◆ Word and element pointing items:
⟨

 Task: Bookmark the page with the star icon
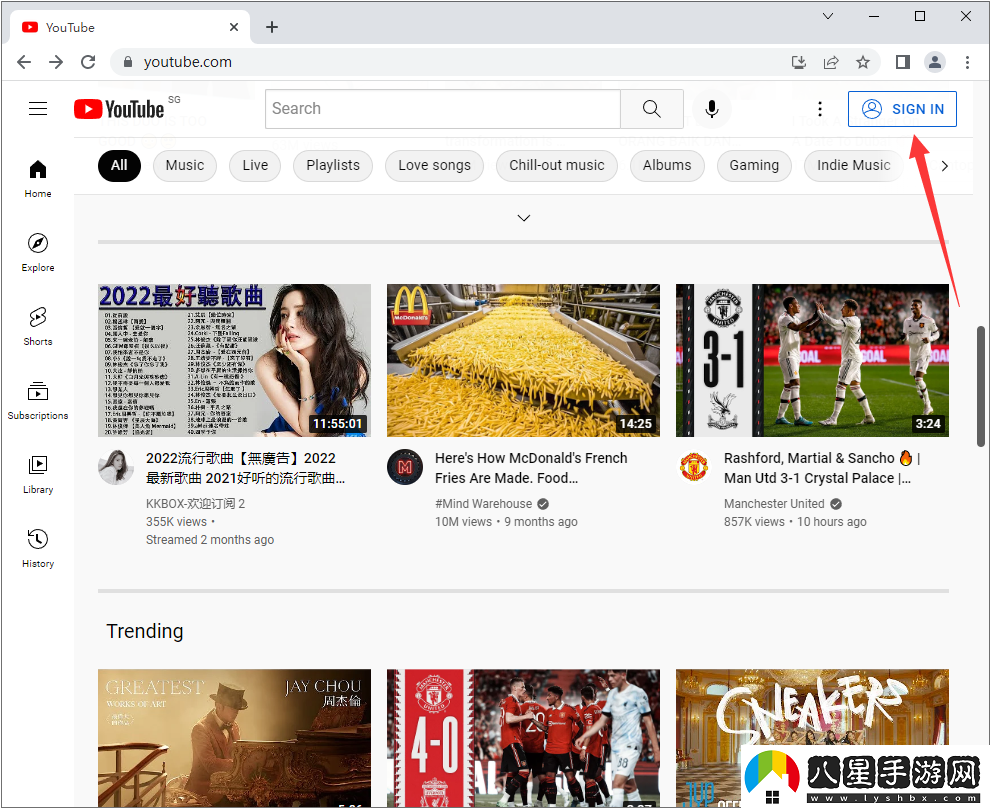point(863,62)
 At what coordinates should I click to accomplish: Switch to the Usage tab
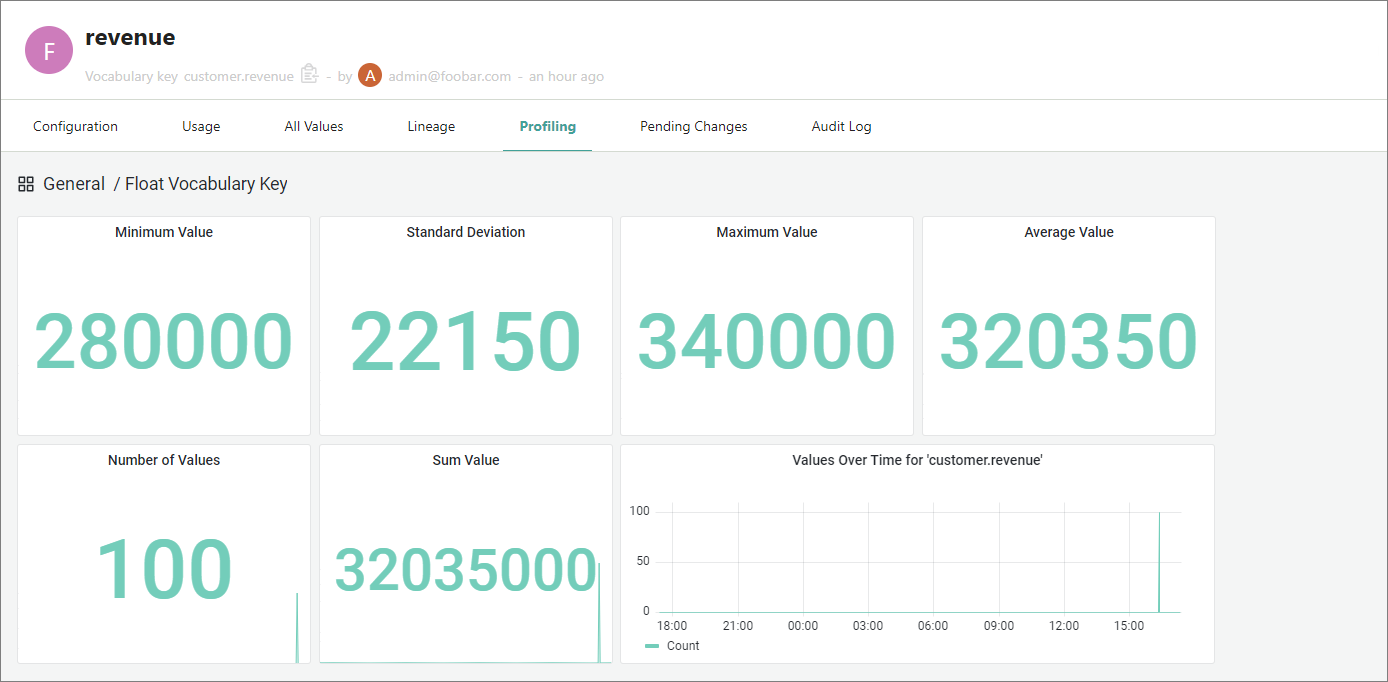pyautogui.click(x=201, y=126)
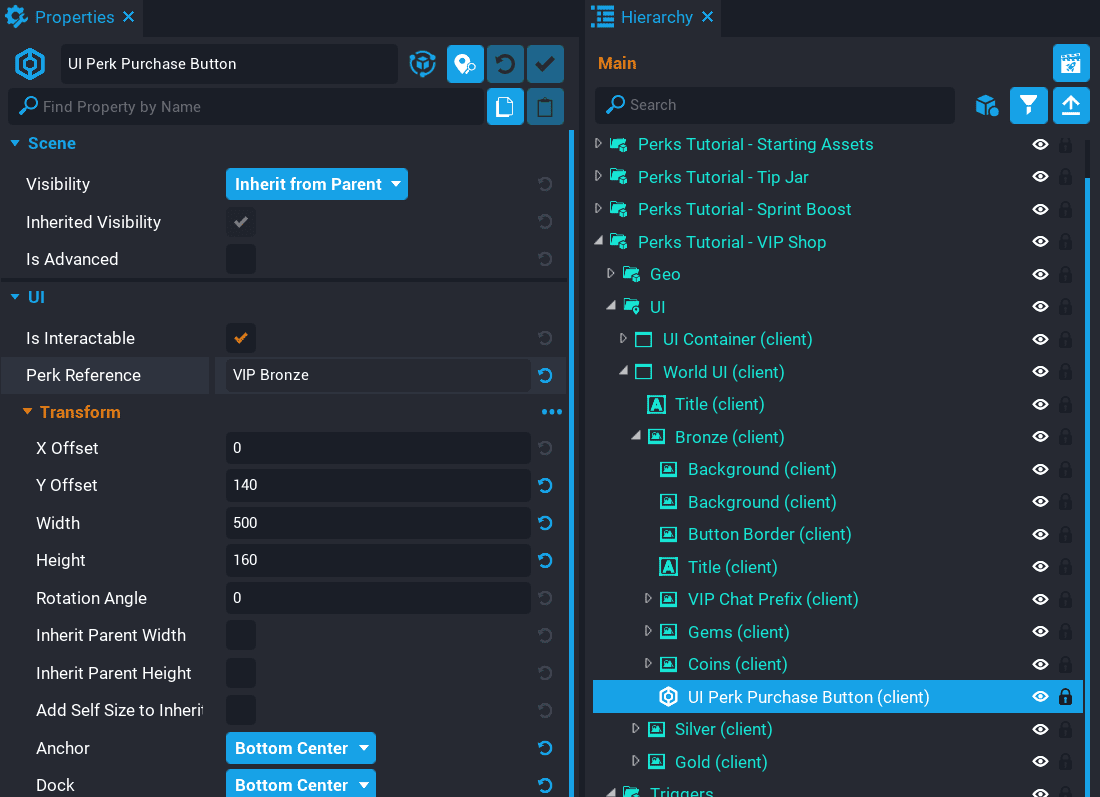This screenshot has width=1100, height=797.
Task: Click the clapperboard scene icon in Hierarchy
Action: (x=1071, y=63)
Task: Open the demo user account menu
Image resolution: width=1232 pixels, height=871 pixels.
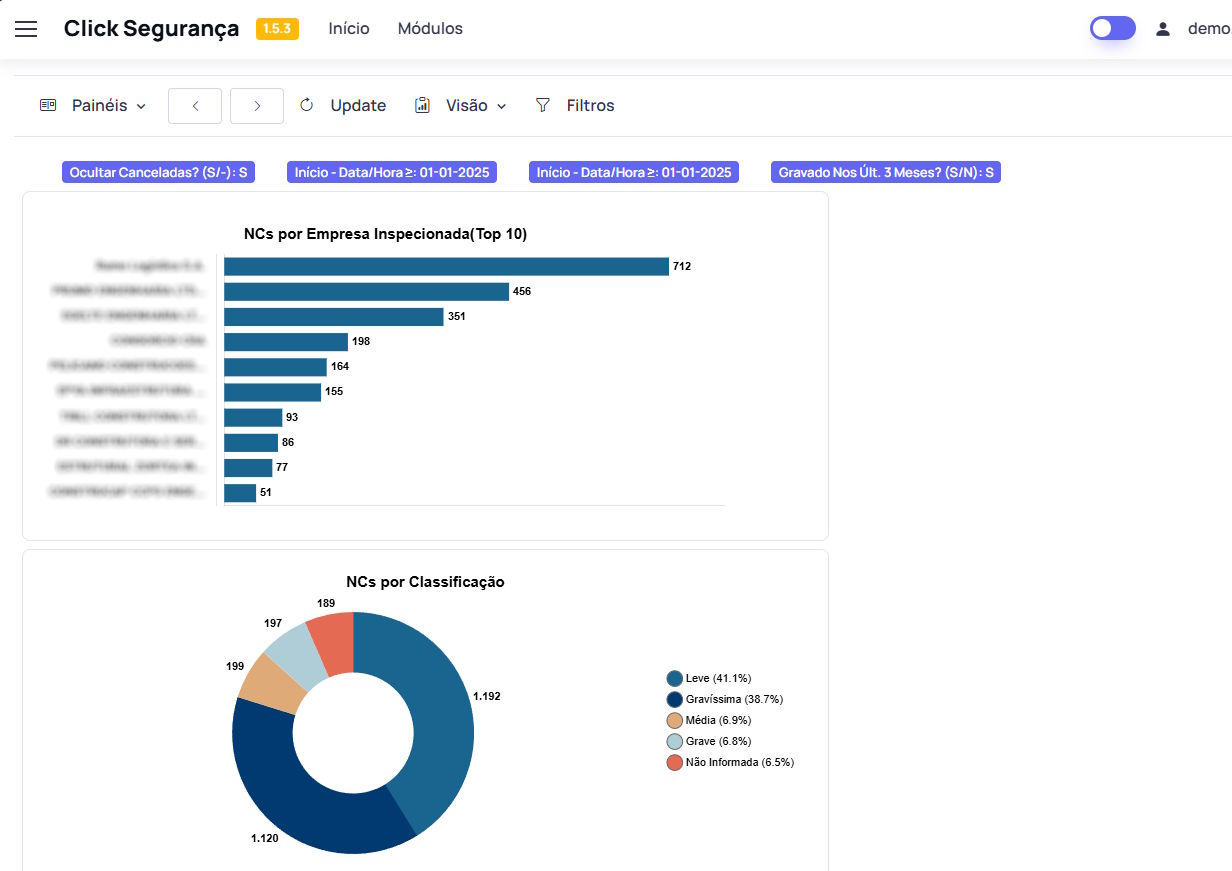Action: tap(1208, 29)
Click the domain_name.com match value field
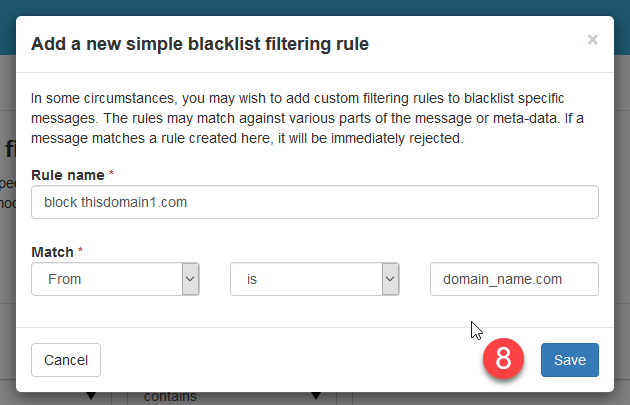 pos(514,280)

⟩
⟨

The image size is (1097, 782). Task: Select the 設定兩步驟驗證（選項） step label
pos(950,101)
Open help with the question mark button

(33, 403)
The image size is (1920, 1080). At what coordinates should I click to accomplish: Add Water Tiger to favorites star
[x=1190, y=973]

⟩

◆ What you should do: Present the lines from the one with "At what coordinates should I click to accomplish: Switch" up to and including the one with "pos(514,280)" as a Markdown table with the columns Row and Line, numbering each line, skipping blank lines and leaving out the pictures.

◆ Response:
| Row | Line |
|---|---|
| 1 |  At what coordinates should I click to accomplish: Switch to the Usage tab |
| 2 | pyautogui.click(x=201, y=126) |
| 3 | This screenshot has width=1100, height=797. |
| 4 | Task: Click the clapperboard scene icon in Hierarchy |
| 5 | Action: (x=1071, y=63) |
| 6 | Task: Open the demo user account menu |
| 7 | Image resolution: width=1232 pixels, height=871 pixels. |
| 8 | Action: tap(1208, 29) |
| 9 | Click the domain_name.com match value field |
| 10 |  pos(514,280) |